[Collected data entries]
%%

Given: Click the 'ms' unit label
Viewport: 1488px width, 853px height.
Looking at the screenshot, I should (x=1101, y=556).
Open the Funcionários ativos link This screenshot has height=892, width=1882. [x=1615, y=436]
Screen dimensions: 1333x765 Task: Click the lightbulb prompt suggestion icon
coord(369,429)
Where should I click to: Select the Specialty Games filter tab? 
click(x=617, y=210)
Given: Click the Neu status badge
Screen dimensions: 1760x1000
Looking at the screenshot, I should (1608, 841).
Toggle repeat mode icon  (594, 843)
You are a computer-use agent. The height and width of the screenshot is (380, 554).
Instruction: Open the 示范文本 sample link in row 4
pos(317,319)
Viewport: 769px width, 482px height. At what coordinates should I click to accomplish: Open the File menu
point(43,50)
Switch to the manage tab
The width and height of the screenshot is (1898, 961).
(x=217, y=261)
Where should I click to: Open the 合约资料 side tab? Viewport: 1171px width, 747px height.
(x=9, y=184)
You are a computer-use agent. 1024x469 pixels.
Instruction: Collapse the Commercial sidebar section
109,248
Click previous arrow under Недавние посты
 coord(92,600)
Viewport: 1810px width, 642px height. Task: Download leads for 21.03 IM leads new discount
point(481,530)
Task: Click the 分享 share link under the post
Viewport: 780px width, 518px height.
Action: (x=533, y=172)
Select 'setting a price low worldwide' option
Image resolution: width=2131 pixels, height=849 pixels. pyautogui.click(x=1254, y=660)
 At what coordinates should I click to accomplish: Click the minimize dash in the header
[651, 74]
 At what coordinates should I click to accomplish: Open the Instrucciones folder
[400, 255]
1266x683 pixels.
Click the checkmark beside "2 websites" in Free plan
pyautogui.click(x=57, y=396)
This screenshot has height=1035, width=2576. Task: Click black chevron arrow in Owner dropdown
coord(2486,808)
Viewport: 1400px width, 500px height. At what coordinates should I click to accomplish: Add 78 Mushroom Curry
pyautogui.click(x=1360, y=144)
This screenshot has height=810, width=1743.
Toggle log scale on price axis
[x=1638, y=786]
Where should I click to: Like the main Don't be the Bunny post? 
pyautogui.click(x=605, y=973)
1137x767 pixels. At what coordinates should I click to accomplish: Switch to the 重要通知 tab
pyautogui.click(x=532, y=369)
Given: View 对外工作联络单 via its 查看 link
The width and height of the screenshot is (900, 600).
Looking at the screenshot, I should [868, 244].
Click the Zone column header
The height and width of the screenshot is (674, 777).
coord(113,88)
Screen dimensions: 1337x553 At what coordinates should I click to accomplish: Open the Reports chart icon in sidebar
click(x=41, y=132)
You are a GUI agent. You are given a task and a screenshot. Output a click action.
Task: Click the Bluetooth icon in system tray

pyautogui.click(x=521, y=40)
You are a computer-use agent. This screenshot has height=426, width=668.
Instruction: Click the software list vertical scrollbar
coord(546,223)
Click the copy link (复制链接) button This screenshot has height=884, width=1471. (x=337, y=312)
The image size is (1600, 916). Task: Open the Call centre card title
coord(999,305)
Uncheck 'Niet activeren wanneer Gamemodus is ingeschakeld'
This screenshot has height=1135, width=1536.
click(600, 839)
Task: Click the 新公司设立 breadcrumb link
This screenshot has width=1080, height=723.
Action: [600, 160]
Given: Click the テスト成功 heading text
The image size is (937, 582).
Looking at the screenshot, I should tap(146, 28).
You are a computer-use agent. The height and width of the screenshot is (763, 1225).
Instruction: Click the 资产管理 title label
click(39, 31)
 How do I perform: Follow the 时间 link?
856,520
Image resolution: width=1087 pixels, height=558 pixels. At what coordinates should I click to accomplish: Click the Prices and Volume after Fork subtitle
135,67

%%

Description of the task:
Which of the lines above carry the string "computer"? Pick them out and copy them.

Output:
You are a computer-use agent. The height and width of the screenshot is (380, 554).
You are a computer-use agent. 1024x469 pixels.
You are a computer-use agent. This screenshot has height=426, width=668.
You are a computer-use agent. The height and width of the screenshot is (763, 1225).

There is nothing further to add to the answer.